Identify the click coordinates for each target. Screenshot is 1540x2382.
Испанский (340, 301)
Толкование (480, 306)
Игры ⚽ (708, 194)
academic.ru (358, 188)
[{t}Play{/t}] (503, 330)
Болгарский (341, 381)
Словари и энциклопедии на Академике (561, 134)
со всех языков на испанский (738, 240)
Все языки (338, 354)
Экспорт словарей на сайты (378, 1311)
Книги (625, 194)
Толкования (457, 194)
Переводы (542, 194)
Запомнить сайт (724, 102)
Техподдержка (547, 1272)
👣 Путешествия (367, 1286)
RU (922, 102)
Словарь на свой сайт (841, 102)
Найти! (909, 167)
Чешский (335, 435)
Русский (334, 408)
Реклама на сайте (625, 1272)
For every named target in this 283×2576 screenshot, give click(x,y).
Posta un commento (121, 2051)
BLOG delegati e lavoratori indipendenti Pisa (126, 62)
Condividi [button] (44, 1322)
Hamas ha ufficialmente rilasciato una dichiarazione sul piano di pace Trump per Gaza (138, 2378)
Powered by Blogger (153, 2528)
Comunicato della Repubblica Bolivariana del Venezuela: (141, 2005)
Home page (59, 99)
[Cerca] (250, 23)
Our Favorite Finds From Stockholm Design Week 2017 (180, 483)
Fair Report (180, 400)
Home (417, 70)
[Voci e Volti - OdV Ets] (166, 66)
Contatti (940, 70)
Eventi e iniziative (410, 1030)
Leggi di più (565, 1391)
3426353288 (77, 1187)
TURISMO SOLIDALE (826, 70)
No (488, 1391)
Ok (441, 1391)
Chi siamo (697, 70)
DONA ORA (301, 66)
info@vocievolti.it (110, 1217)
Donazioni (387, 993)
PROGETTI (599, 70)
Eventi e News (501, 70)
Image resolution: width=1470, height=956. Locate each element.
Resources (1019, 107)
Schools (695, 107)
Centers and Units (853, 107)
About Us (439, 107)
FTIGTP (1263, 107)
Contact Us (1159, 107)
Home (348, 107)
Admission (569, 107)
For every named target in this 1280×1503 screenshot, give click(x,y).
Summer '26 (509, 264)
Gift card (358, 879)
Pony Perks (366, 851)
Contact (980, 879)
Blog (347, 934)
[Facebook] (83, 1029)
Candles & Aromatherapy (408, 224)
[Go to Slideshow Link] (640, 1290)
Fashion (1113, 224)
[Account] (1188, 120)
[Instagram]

————————

◆ **Exercise objective**: The lines from the top of the data above down to the line containing "Словари и энциклопедии" are to be copied exactly; no other line should appear.

◆ **Completed task**:
Identify the click coordinates for each target. Screenshot is 1540x2382.
Испанский (340, 301)
Толкование (480, 306)
Игры ⚽ (708, 194)
academic.ru (358, 188)
[{t}Play{/t}] (503, 330)
Болгарский (341, 381)
Словари и энциклопедии на Академике (561, 134)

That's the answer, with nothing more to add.